Dass das Vertrautwerden mit biblischer Symbolsprache eine Aufgabe lebenslangen, ja gesamtkirchlichen Lernens ist, zeigen beispielhaft die Veränderungen, die die revidierte Einheitsübersetzung 2016 an einer bekannten Wundererzählung vorgenommen hat: In Mk 6,45–52 (Mt 14,22–33) mühen sich die Jüngerinnen und Jünger nachts im Boot mit Gegenwind ab. Jesus kommt über das Wasser zu ihnen, gibt sich zu erkennen und spricht ihnen Vertrauen und Mut zu. Im Licht des Ersten Testaments gelesen klingen darin Erzählungen über die Macht Gottes über die Chaoswasser (Ps 107,28–30; Ps 46,2–6) und Selbstoffenbarungen Gottes an (Ex 3,14, Jes 41,10; 43,1–3). Im Markusevangelium kommt noch das Erscheinen und Vorübergehen Gottes an Mose und Elija hinzu (Ex 33,18–23; 1 Kön 19,11). Die Evangelisten stellen Jesus damit in das Licht der grossen Glaubens- und Bekenntniserfahrungen Israels. Die EÜ 2016 hat die Übersetzung der Wundererzählung an mehreren Stellen präzisiert und korrigiert. Bemerkenswert ist jedoch vor allem der neue Titel, den die EÜ der Erzählung gibt: Die Überschrift «Die Offenbarung des Gottessohnes auf dem Wasser» bringt die symbolische, von intertextuellen Bezügen geprägte Sprache der Wundererzählung auf den theologischen Punkt. Die EÜ 1980 hatte diese Ebene noch ausser Acht gelassen und konkret-historisierend formuliert: «Der Gang Jesu auf dem Wasser».
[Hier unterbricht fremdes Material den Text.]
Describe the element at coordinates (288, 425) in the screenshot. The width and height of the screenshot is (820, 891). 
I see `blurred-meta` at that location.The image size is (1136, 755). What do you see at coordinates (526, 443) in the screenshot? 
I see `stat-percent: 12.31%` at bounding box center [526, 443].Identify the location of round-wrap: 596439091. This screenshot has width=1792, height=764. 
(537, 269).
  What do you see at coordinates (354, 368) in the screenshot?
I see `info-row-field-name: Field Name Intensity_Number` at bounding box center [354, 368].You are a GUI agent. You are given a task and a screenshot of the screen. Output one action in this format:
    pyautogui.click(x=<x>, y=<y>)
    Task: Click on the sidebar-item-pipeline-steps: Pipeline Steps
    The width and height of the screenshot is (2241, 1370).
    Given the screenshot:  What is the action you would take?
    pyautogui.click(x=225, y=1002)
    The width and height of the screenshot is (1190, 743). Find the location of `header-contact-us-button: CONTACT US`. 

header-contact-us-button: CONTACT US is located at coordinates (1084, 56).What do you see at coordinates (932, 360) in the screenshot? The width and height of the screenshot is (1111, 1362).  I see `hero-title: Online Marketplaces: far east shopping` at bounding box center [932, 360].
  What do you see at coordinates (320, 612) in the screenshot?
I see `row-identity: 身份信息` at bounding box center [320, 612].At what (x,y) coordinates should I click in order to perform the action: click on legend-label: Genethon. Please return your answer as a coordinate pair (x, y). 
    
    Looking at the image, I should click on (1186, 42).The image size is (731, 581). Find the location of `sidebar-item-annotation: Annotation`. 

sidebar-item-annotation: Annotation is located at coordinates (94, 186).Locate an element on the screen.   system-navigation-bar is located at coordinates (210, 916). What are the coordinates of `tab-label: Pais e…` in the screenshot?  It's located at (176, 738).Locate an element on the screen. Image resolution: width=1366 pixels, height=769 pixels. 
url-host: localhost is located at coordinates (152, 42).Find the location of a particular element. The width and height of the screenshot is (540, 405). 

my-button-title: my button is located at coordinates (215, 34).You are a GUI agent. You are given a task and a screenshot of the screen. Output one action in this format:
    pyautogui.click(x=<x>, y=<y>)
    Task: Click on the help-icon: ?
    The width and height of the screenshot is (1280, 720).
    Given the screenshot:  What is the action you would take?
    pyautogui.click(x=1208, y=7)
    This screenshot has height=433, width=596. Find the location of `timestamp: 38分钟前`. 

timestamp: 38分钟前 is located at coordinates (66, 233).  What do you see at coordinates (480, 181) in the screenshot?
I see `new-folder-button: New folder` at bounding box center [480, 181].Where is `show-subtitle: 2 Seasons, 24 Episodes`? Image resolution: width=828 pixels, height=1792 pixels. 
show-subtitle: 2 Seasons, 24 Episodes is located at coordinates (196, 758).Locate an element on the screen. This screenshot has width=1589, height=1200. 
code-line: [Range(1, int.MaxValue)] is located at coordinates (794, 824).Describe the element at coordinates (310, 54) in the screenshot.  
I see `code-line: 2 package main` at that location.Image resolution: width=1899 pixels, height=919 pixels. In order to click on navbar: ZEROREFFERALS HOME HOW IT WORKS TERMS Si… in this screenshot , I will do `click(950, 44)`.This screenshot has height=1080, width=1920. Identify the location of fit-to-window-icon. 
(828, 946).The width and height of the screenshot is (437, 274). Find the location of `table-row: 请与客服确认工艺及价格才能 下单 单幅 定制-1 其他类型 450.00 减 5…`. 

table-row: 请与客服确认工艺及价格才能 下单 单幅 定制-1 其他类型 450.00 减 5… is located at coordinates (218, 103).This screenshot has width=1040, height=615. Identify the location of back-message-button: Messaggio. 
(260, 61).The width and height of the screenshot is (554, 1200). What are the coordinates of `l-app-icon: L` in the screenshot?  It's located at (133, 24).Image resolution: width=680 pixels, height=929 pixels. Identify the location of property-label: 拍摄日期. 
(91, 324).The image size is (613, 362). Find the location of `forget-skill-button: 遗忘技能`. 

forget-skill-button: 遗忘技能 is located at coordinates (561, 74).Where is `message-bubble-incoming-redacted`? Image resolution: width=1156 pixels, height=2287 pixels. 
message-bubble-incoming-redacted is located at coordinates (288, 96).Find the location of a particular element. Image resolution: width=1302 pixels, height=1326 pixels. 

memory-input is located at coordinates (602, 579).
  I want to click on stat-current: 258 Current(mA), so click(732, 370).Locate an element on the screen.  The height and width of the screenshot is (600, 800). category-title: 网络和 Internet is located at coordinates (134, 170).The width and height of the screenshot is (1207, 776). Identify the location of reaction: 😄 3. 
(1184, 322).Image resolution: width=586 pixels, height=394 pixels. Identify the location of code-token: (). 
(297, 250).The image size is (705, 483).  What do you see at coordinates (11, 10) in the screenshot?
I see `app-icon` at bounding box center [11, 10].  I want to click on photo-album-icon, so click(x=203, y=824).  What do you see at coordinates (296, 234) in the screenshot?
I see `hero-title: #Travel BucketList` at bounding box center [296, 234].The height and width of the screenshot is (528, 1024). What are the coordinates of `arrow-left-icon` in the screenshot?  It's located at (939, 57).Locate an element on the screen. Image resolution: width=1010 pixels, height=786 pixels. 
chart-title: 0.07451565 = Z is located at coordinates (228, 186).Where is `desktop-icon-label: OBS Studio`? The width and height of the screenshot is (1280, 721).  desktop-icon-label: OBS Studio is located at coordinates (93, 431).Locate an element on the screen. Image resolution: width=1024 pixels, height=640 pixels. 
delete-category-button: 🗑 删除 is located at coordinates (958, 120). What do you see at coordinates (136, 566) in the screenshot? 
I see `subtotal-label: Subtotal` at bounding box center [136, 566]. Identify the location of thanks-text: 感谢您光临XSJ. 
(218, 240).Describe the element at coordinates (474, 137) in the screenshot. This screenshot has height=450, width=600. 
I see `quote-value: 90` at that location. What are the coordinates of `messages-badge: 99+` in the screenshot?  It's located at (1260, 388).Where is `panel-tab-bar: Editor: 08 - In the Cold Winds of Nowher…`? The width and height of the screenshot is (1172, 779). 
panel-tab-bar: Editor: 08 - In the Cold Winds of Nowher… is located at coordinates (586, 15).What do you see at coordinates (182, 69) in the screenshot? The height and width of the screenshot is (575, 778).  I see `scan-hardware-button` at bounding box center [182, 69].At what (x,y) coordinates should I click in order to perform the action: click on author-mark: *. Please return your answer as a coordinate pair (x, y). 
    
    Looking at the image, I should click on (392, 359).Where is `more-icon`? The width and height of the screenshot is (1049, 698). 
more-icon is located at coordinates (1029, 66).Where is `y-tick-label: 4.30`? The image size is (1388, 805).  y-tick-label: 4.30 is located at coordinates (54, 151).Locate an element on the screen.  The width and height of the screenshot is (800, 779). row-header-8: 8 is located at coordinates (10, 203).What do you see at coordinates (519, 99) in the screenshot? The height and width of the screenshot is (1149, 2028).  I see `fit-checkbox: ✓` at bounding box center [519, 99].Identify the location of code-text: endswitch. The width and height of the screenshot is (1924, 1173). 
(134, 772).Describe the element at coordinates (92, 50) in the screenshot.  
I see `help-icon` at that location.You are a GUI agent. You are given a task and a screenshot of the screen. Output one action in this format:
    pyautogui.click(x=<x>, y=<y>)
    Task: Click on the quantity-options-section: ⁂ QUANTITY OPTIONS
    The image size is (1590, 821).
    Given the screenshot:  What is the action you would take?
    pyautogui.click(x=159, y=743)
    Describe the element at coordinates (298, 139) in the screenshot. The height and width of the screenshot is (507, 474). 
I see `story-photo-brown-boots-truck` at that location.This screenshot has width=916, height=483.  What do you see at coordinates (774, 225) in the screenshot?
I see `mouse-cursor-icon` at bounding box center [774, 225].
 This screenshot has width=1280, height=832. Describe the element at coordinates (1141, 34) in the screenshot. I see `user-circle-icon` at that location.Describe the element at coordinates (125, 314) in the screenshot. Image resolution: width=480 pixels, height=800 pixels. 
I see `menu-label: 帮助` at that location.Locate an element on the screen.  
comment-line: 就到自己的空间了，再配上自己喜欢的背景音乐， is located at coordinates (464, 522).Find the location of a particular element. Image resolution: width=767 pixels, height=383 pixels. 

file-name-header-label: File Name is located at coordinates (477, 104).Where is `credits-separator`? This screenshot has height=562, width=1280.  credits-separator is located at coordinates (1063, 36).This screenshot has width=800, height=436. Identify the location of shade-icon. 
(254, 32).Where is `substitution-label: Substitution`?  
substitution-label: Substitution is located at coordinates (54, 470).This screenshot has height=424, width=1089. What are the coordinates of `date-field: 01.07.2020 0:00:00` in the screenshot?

Religionspädagoginnen und Katecheten leisten Grosses und Anspruchsvolles, wenn sie den Umgang mit biblischer Symbolsprache bereits mit 9- bis 12-jährigen Kindern einüben. Für einen sachgerechten Umgang mit der Bibel ist diese Kompetenz unverzichtbar. Zu wünschen ist, dass Eltern, Grosseltern und alle anderen den Kindern hier nacheifern und auch ihre eigene Kompetenz darin weiterentwickeln.